O grande problema para mim, foram algumas
escolhas da autora. Por exemplo, a tensão sobre o rapaz foi tão grande que ele foi violento com Miyazawa e a estuprou. Sim, se ela
disse "NÃO", foi estupro e tudo ocorreu dentro da biblioteca da escola.
Por causa disso, a menina ficou grávida. Arima, quando deu por si, tentou se matar e foi parar no hospital, acho
que se Miyazawa não o tivesse perdoado, ele teria morrido de verdade. Foi tudo muito bem construído, mas foi, na minha opinião, desnecessário.
Maculou o amor dos dois.
O resultado foi que Arima decidiu não ser mais médico e virar policial, e Miyazawa, já com o casamento marcado para depois
da formatura, cismou de fazer medicina e seguir a tradição da família do marido. Para mim, mais uma vez, Arima
estava se punindo, ou seja, o cara não resolveu as suas nóias. Agora que tenho o volume 21, sei que ela se formou e até aparece
em uma cena no hospital conversando com Maho, que ou virou médica, ou dentista, como era o seu namorado.

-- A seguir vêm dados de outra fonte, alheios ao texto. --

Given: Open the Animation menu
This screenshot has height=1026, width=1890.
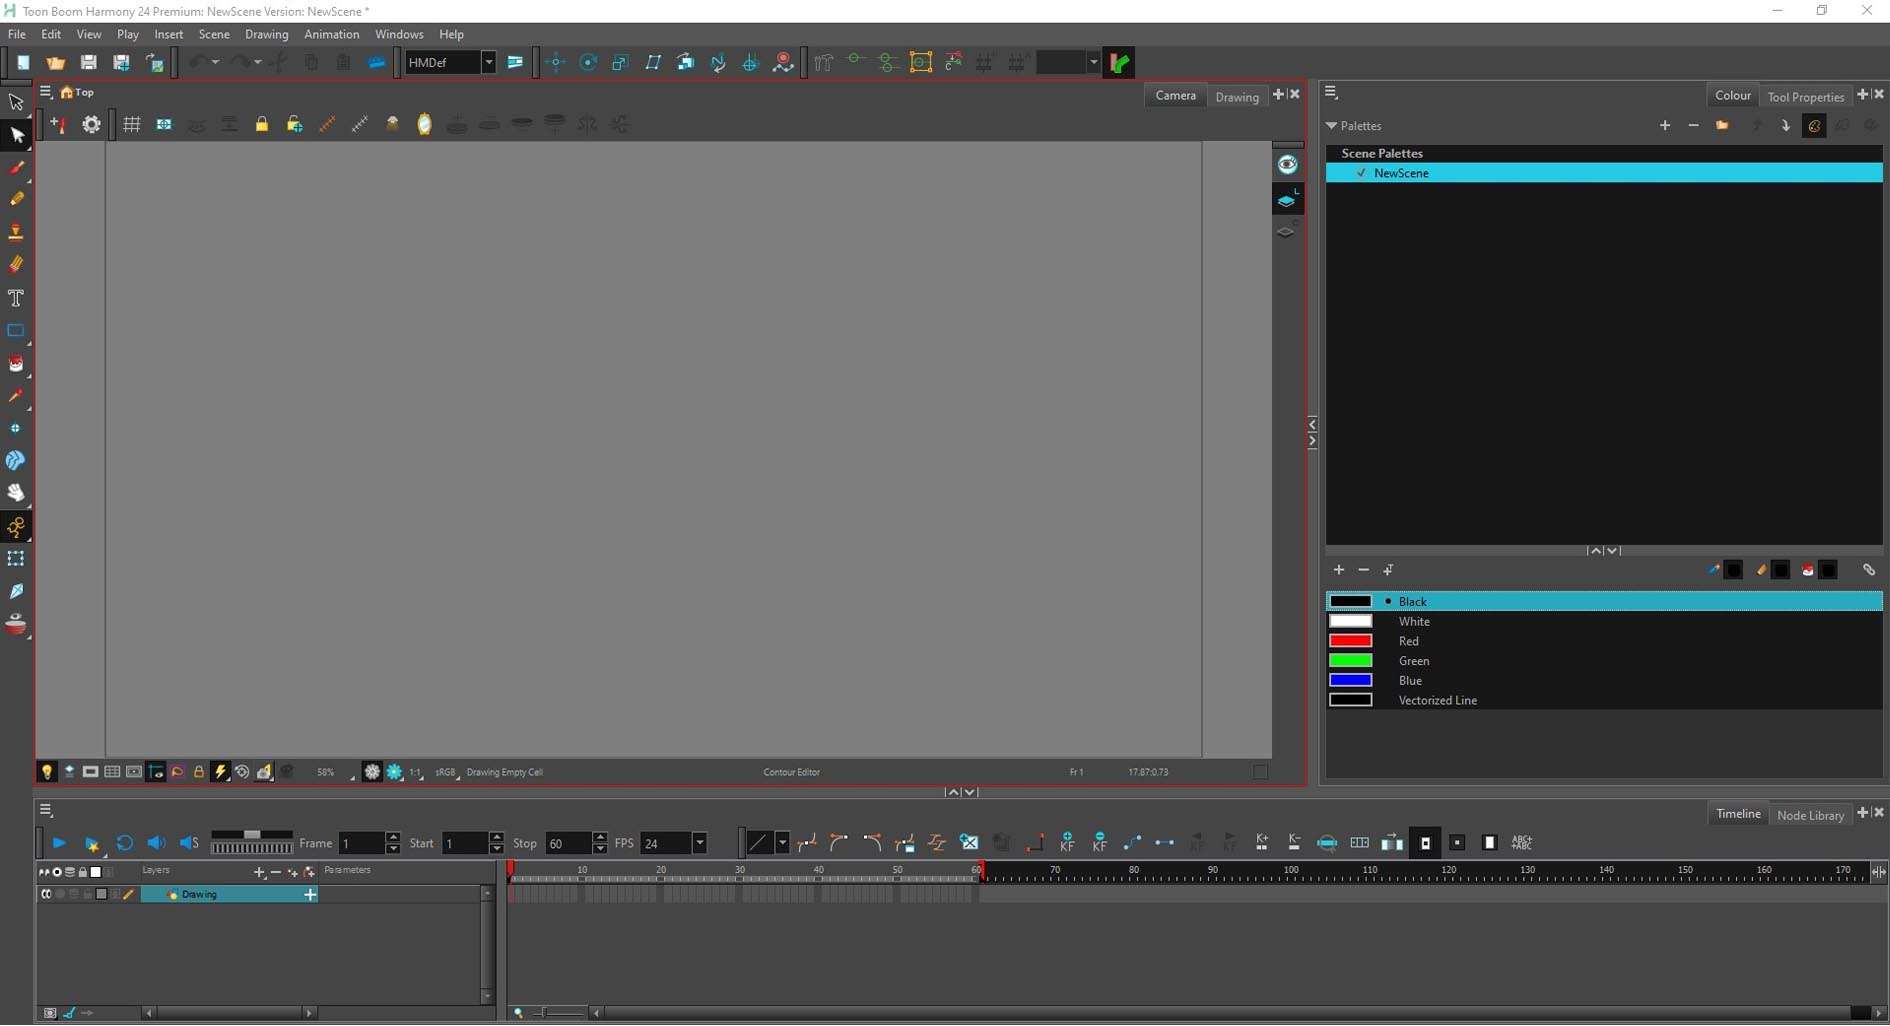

Vejam bem, Karekano teve um penúltimo capítulo com cara de último, foi a típica formatura despedida. Ficou bem legal até,
dadas as circunstâncias. Eu gostei bastane. Só que aí, houve um capítulo final, 16 anos depois. Miyazawa e Arima têm três filhos, a menina mais velha a cara
do pai e, eis o ponto, complicado, apaixonada por Asaba. A autora retomou no fim uma fala do Asaba dizendo que
queria que o Arima fosse uma mulher para poder ficar com ele... Sinceramente? Não precisava disso. Deu um tom meio pedófilo a uma história muito legal,
afinal, Asaba era o "tio" sempre presente e o último capítulo mostra bem isso. Não rola nada, al~em da menina abraçá-lo por trás e se declarar,
então ninguém pense bobagens. Só nã achei que era necessário. Mas agora está feito.